Kgalagadi Transfrontier park sits on the border between South Africa and Botswana. I visited for the day from Upington, around a two-hour drive, along with a friend I was travelling with. Whilst the animal sightings were much sparser than Etosha, the scenery was more striking. So many different colours from reds, yellows and greens, all mixing with the wide blue sky.

Staying for several days would give you a much greater chance of seeing more animals with time to wait for a perfect sighting. However, I also had one of my best animal sightings in Kgalagadi as we spotted a trio of cheetahs stalking a lone antelope. It would have been amazing to see the cheetahs at full speed, but unfortunately the antelope caught sight of them early and called in the protection of a small herd of water buffalo for assistance. It was still an unforgettable experience and, whilst not one of the Big Five, another real highlight.

Hluhluwe iMfolozi Park

Rhino drinking at Hluhlewe National Park in South Africa

A couple of rhino enjoy an afternoon drink surrounded by the green vegetation of Hluhlewe National Park

My third safari was another day trip, but this time in the back of a safari truck as part of a tour. Unlike the self-drive experience around Kgalagadi, we were at the mercy of our guide for where to go. Which gave us a much greater chance of seeing something exciting as he obviously knew much better what he was doing.

Unfortunately, I missed out again on seeing a wild leopard, despite chasing a number of ultimately fruitless leads, but we did see another cheetah and several rhino. The scenery was different again, very green with trees and other thick vegetation covering the park. It made it more difficult to see the wildlife (we needed a pair of binoculars and a perfect angle to spot the cheetah) but that’s just part of the experience. If I just wanted to see animals I could go to a zoo.

Kruger National Park

A curious hyena circles the compound in Kruger National Park

A curious hyena watches me carefully in my compound. I don’t think he’s too happy about the sign

My final big animal experience was in the tourist destination of Kruger National Park in the North-East of South Africa. Whilst not as easy as seeing wildlife in Etosha, Kruger is one of the more popular destinations for good reason. The park is well catered to visitors with good accommodation options and plenty of information to assist animal sightings.

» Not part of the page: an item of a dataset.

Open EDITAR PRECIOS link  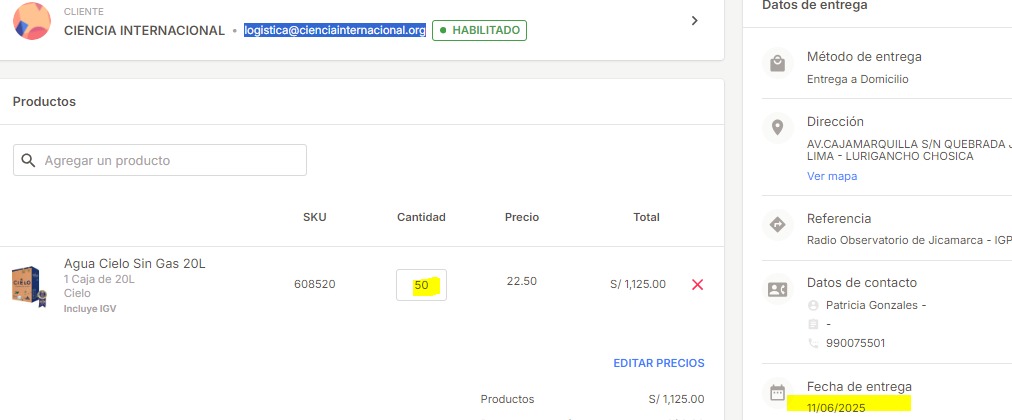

Where Kruger differs from Etosha is the campsites are in a separate site to the lodges. This meant checking in and then driving a few minutes to where I had to set up my tent for the night. The actual campsite was a small compound with cooking facilities and toilets, surrounded by a metal fence. Moments after arriving I had another memorable animal encounter as I walked around the enclosure.

A wild hyena approached the fence, no doubt looking for scraps of food, and I watched him from the safety of the compound. A reverse of typical roles when viewing animals in zoos as now I was the one locked in the cage. I had only just arrived at the campsite a few minutes before, so as I left my car to open the gate the hyena and his two friends who showed up later were likely watching me.

The next day I had my first experience driving myself around a safari park. I left the safety of the compound early in the hope of seeing more lions and possibly a leopard before they began their long day’s snooze. I didn’t even get dressed and drove around the park in my pyjamas. Another first for me and probably not the way people usually see wild animals. Almost immediately I found three elephants by the side of the road and sat watching them from my rental car as they enjoyed their breakfast.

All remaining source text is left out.